To kick off the exhibition, I will be having a reception this Friday, January 12, 7-9pm. If you are in the area, stop by and say hi.
Reception, 7-9pm, Friday, Jan 12.
341 E 10th St (ave B)
My Birthday Print Sale was wild! Many of the photos were offered as prints for the first time, and I have never done an initialed print sale before, so I wasn’t sure how it was going to go. But in one week, to my great surprise, it sold over 100 prints. All the images were limited to 15, and this became the Birthday edition 2023. Thank you to everyone who got one!
The prints are all packaged and ready to go (and everyone should have received a tracking number), but since there are so many of them, they will be sent out in batches over the next week. Please be patient and give it 2-3 weeks, especially if you ordered it from Europe/Asia.
The most popular photo from the print sale was Hotel Windows, and it completely sold out in the edition of 15. It is on view (and for sale) now in the East Village exhibition.
Seeing Dark City hung on the walls of my favorite coffeeshop took me back to those three months of quarantine in the spring of 2020, which by now, have become a hazy dream. As always happens with the distance of time, they are now cloaked in a fuzzy shawl of nostalgia.
In March of 2020, the loudest emotions were shock and fear, anxiety, and claustrophobia. But there was also a strange coziness, a pause from the usual incessant timeline of plans and obligations. The monotony, though seemingly unbearable in the beginning, became soothing. There were no weekdays, no weekends, and no FOMO.
My therapy during quarantine was going out almost every night to photograph in Manhattan. During the day, the tragedy of the pandemic was ever-present and palpable. The city seemed completely subdued by the virus, the silence of grey streets shattered only by frantic ambulances. But the moment the sun set, the city transformed once again, becoming eerie and beautiful. At twilight, all the lights turned on as usual — the neon signs, the colorful LED screens, and warm streetlights — illuminating Manhattan as an empty film noir set. Walking for hours, I got to see the city devoid of distractions. Unexpectedly, New York City, which can swallow up people in its gargantuan anonymity, became intimate and somehow private.
Looking at the photos now, each image feels like a fleeting hallucination, an interrupted moment in our collective timeline. It's those uncanny moments of silence that I miss the most about the spring of 2020. They gave me the space to reset and recalibrate while bringing me closer to a city that I've spent more than a decade photographing.
Here are some of the photos from the exhibit and their stories.
May, Soho. I went back to this train station more times than any other location, trying to capture the red of the LED advertisement. Sometimes an hour would pass by before seeing a single person. One night this guy was disinfecting the stairway. This was exactly the shot I needed and I never went back.
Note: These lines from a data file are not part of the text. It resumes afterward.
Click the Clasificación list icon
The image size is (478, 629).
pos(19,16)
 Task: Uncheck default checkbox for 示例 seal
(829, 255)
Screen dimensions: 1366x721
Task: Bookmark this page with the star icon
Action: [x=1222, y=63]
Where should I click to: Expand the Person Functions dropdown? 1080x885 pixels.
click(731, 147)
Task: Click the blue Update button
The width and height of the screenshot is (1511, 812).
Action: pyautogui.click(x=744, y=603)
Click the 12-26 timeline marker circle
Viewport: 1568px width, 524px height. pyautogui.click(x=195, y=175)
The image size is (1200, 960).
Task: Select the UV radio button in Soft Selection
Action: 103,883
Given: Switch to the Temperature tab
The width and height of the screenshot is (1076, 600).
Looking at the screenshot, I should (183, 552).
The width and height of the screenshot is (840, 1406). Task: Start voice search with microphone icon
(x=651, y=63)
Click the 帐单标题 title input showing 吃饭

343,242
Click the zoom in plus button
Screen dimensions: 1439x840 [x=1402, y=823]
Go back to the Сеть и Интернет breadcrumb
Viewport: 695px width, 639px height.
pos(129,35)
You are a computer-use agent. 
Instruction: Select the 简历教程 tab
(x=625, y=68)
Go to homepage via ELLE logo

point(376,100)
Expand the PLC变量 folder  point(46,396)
May, Astor Place. I stumbled on this guy jumping rope in an otherwise totally empty square. In that light, he seemed to be levitating, and I had to take the photo. He saw and ignored me, as if I were a ghost.
April, 2nd Ave. East Village. Dog walkers seemed to be the only people left in the city.
April. East Village. This man in front of the pharmacy looked like he was waiting to be beamed into a spaceship. I wanted to capture the silence of the city by focusing on people standing perfectly still, a previously unusual sight in the hectic metropolis.
April, Ave A & Tompkins. For three months, New York City resembled Hopper’s nighttime universe. The empty streets were punctuated by windows that were glowing like fireflies in the alienating darkness, revealing glimpses of domestic warmth.
May. Roosevelt Tram Station, 59th street. The first couple of months, almost all the images were of men. Very few women were out alone at night. I took this in May from the top of the Roosevelt Island Tram station.
Hope to see some of you this Friday!